The task: Reproduce exactly, from the data that follows, the line with "938x451 pixels. How", the line with "This screenshot has height=236, width=388.", and every line that lies between them.

Data excerpts
>>>

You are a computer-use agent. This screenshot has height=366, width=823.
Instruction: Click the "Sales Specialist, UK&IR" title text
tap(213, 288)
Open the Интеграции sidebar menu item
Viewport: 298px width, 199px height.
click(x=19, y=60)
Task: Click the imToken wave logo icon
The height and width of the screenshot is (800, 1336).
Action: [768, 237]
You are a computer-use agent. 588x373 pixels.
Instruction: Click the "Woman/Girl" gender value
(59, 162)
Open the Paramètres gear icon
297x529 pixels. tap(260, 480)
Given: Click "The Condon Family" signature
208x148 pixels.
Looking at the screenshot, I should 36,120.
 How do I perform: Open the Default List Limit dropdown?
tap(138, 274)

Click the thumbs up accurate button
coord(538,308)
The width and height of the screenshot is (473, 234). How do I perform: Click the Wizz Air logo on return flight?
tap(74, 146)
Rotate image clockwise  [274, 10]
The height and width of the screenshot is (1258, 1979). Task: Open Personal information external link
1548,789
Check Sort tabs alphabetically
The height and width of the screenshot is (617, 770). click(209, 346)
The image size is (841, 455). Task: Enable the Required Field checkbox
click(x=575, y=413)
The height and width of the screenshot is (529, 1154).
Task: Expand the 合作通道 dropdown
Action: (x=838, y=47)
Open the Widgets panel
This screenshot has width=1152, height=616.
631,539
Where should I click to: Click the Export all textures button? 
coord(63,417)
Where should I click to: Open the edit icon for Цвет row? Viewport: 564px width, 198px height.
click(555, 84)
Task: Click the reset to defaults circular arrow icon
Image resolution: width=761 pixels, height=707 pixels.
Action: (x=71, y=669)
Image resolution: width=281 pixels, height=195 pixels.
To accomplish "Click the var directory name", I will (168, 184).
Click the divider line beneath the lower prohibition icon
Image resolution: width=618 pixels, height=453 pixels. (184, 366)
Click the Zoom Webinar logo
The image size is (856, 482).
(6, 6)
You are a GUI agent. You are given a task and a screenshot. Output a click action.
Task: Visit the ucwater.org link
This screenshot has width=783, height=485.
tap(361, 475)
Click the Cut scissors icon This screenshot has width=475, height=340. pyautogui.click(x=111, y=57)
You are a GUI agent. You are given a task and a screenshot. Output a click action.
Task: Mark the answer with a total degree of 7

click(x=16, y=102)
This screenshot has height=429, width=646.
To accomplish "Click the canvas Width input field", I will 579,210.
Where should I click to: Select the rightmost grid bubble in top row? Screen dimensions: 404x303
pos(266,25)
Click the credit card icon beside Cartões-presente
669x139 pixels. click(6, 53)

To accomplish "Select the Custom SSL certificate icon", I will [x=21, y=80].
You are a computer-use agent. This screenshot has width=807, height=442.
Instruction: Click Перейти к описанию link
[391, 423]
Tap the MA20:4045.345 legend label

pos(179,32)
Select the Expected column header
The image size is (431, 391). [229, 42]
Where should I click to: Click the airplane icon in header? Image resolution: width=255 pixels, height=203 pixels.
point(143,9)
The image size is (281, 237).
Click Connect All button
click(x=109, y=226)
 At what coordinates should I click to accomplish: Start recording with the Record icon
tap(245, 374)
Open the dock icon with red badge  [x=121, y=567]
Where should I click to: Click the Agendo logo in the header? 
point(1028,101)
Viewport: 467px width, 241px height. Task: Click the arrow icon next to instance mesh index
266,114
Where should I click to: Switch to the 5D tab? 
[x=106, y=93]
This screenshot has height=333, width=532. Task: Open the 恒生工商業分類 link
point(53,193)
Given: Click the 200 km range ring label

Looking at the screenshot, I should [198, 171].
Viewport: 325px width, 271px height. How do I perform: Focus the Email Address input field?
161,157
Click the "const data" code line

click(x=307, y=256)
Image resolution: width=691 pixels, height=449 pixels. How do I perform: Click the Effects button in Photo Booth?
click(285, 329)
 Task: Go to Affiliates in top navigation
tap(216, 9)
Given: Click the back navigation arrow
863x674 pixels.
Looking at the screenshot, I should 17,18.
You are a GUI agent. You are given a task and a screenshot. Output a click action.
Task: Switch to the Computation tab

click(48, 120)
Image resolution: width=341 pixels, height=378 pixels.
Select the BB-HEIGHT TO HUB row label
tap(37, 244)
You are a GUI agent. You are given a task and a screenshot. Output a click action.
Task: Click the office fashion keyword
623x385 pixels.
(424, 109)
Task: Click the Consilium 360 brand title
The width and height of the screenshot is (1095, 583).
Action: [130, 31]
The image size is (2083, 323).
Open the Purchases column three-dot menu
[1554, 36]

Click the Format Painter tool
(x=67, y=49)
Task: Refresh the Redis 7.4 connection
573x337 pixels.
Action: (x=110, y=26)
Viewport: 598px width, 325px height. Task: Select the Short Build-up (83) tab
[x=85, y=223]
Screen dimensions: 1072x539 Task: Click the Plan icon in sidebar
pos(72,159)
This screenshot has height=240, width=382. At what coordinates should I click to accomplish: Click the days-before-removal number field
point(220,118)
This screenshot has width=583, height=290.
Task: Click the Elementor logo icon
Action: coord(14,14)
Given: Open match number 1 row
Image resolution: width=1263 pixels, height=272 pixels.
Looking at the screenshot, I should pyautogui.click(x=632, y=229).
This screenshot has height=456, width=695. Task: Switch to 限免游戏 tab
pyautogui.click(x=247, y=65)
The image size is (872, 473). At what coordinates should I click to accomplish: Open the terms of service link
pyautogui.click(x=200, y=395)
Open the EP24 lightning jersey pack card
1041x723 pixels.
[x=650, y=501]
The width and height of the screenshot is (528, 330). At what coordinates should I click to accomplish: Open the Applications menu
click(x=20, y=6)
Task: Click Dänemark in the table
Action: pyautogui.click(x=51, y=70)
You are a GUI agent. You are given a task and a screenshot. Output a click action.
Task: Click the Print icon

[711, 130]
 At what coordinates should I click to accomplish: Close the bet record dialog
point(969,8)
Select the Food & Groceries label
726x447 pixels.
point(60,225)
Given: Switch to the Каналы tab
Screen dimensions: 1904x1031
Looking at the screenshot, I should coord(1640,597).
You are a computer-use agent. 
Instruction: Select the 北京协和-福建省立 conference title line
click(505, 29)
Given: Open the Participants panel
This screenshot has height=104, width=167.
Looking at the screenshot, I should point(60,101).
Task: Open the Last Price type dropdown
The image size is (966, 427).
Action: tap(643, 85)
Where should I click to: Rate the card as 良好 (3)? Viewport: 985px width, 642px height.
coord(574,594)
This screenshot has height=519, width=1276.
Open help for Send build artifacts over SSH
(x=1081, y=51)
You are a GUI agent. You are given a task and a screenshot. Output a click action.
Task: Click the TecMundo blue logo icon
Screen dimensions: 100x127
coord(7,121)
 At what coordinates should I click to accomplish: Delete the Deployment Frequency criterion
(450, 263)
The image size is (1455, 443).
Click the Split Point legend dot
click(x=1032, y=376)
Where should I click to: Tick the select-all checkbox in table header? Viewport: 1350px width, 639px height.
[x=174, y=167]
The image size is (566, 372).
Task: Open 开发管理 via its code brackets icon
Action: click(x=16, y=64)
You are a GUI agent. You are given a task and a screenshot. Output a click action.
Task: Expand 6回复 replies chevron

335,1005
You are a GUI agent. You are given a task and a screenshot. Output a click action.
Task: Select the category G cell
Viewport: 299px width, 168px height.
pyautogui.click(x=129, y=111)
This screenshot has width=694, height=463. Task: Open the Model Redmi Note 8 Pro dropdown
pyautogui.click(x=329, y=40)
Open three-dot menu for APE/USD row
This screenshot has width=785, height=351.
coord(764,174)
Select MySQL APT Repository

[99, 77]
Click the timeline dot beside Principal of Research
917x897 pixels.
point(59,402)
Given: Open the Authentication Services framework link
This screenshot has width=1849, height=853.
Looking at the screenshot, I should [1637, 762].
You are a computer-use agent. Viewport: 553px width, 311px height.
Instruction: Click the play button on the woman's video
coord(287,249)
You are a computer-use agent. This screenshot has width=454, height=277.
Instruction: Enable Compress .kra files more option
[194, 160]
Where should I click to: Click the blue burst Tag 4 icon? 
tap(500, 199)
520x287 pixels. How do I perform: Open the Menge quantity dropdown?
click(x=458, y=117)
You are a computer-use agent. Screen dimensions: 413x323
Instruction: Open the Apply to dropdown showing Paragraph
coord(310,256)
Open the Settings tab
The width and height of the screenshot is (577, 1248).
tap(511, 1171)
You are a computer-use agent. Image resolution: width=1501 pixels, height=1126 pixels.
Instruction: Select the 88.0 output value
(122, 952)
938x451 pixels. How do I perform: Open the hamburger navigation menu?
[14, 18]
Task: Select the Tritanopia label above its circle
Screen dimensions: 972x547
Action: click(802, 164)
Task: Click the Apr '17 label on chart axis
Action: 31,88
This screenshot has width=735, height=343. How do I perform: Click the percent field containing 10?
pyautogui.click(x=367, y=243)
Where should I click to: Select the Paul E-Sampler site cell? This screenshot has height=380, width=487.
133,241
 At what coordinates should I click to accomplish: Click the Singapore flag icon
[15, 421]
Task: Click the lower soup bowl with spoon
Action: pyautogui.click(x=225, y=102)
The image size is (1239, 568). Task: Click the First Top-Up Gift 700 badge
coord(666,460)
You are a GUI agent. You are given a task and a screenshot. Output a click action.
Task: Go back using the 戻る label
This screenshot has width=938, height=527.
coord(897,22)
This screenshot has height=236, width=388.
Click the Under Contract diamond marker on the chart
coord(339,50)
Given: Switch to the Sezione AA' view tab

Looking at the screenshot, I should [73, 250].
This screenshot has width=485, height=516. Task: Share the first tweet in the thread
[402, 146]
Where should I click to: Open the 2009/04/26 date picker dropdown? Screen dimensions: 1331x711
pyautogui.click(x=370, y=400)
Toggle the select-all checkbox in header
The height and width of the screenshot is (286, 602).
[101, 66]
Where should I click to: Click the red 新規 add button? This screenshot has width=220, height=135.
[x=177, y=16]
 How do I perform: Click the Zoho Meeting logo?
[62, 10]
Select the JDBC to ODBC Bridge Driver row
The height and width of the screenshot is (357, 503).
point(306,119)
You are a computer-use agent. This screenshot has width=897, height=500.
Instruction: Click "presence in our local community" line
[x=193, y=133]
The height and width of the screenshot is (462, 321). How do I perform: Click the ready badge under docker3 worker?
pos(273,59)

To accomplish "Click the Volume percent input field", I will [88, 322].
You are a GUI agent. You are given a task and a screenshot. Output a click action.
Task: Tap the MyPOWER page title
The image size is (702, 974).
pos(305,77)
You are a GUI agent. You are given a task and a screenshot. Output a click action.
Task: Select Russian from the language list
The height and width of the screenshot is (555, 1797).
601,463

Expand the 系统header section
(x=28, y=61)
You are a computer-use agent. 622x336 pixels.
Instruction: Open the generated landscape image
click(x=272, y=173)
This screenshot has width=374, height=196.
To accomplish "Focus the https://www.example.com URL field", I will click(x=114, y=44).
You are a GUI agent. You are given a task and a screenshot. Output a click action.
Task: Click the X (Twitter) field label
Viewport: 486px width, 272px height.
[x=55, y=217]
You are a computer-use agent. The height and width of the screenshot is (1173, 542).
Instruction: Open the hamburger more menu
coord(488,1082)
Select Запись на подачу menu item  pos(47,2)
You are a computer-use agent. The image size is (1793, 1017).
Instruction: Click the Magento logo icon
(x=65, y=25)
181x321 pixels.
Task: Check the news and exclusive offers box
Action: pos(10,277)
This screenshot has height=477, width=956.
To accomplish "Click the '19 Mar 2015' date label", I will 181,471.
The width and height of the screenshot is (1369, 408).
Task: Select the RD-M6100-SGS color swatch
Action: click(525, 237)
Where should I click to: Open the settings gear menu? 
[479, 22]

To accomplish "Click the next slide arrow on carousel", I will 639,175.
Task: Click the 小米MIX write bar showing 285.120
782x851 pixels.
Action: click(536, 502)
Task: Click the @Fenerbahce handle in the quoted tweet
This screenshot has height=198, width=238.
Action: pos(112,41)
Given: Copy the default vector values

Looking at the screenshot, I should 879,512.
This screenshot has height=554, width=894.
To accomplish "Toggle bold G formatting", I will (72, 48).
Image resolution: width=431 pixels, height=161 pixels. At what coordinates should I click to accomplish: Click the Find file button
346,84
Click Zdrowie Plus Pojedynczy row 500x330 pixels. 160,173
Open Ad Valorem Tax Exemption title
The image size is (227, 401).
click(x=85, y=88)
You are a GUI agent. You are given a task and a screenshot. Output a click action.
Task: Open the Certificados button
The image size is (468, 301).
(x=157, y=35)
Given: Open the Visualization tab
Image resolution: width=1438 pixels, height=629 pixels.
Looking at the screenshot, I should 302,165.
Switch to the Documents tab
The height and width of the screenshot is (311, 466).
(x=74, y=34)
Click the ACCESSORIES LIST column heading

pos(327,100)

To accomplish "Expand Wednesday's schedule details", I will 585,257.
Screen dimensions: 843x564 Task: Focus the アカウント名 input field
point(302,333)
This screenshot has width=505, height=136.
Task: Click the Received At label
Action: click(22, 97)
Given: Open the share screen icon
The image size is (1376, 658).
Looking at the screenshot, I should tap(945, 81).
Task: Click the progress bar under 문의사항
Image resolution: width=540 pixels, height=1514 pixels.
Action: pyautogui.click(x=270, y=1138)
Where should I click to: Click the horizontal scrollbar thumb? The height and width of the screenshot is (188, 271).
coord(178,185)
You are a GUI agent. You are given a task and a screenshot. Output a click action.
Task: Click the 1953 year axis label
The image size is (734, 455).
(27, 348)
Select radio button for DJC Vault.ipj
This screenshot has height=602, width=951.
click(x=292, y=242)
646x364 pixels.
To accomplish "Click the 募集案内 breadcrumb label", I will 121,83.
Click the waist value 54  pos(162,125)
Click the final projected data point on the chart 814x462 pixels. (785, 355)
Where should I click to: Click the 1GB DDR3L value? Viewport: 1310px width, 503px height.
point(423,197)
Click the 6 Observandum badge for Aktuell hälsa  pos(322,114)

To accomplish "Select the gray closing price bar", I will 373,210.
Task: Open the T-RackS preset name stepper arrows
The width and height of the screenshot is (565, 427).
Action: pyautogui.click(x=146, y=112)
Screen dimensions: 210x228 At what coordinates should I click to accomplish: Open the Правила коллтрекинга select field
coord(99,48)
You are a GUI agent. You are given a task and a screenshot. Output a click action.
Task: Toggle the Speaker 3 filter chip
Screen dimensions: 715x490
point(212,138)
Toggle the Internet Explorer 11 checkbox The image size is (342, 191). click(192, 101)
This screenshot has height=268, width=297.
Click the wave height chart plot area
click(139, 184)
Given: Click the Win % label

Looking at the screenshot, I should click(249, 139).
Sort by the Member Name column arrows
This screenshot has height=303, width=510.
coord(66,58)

<<<

Answer for this exercise:
938x451 pixels. How do I perform: Open the hamburger navigation menu?
[14, 18]
Task: Select the Tritanopia label above its circle
Screen dimensions: 972x547
Action: click(802, 164)
Task: Click the Apr '17 label on chart axis
Action: 31,88
This screenshot has width=735, height=343. How do I perform: Click the percent field containing 10?
pyautogui.click(x=367, y=243)
Where should I click to: Select the Paul E-Sampler site cell? This screenshot has height=380, width=487.
133,241
 At what coordinates should I click to accomplish: Click the Singapore flag icon
[15, 421]
Task: Click the lower soup bowl with spoon
Action: pyautogui.click(x=225, y=102)
The image size is (1239, 568). Task: Click the First Top-Up Gift 700 badge
coord(666,460)
You are a GUI agent. You are given a task and a screenshot. Output a click action.
Task: Go back using the 戻る label
This screenshot has width=938, height=527.
coord(897,22)
This screenshot has height=236, width=388.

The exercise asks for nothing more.